The holders of Founder Shares, Private Placement Units (including the underlying securities), and securities that may be issued upon conversion of Working Capital Loans, if any, will be entitled to registration rights pursuant to a registration rights agreement signed upon consummation of the IPO. These holders will be entitled to certain demand and “piggyback” registration rights. However, the registration rights agreement provides that the Company will not permit any registration statement filed under the Securities Act to become effective until the termination of the applicable lock-up period for the securities to be registered. The Company will bear the expenses incurred in connection with the filing of any such registration statements.

Underwriting Agreement

The Company granted the underwriters a 45-day option from the final prospectus relating to the IPO to purchase up to 4,500,000 additional Units to cover over-allotments, if any, at the IPO price less the underwriting discounts and commissions. On November 5, 2021, the underwriters elected to fully exercise the over-allotment option purchasing 4,500,000 Units.
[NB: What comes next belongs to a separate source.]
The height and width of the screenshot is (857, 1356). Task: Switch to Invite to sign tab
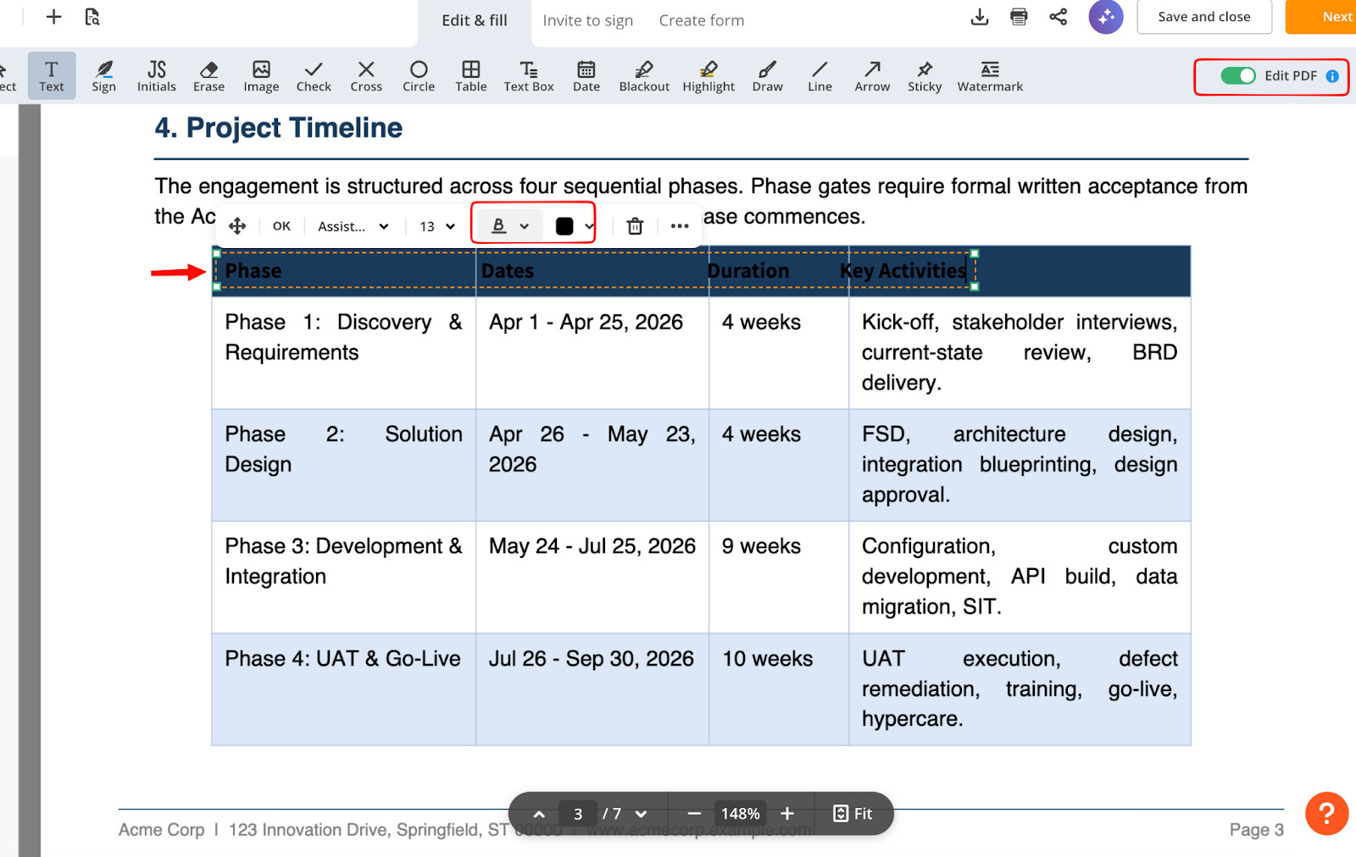tap(587, 20)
The underwriters were paid a cash underwriting discount of $0.20 per unit, or $6,000,000 in the aggregate at the closing of the IPO. The underwriters have agreed to defer the cash underwriting discount of $0.20 per share related to the over-allotment to be paid at Business Combination ($900,000 in the aggregate). In addition, the underwriters are entitled to a deferred underwriting commissions of $0.40 per unit, or $13,800,000 from the closing of the IPO. The total deferred fee is $14,700,000 consisting of the $13,800,000 deferred portion and the $900,000 cash discount agreed to be deferred until Business Combination. The deferred fee will become payable to the underwriters from the amounts held in the Trust Account solely if the Company completes a Business Combination, subject to the terms of the underwriting agreement.

Note 7 — Shareholders’ Equity

Class A Ordinary Shares

The Company is authorized to issue 200,000,000 Class A ordinary shares with a par value of $0.0001 per share. As of December 31, 2021, there were 1,450,000 Class A ordinary shares issued and outstanding (excluding 34,500,000 Class A ordinary shares subject to possible redemption).

Class B Ordinary Shares

The Company is authorized to issue 20,000,000 Class B ordinary shares with a par value of $0.0001 per share. Holders of Class B ordinary shares are entitled to one vote for each share of Class B ordinary shares. As of December 31, 2021, there were 11,983,333 Class B ordinary shares outstanding none of which are subject to forfeiture since the underwriters’ over-allotment option was exercised in full.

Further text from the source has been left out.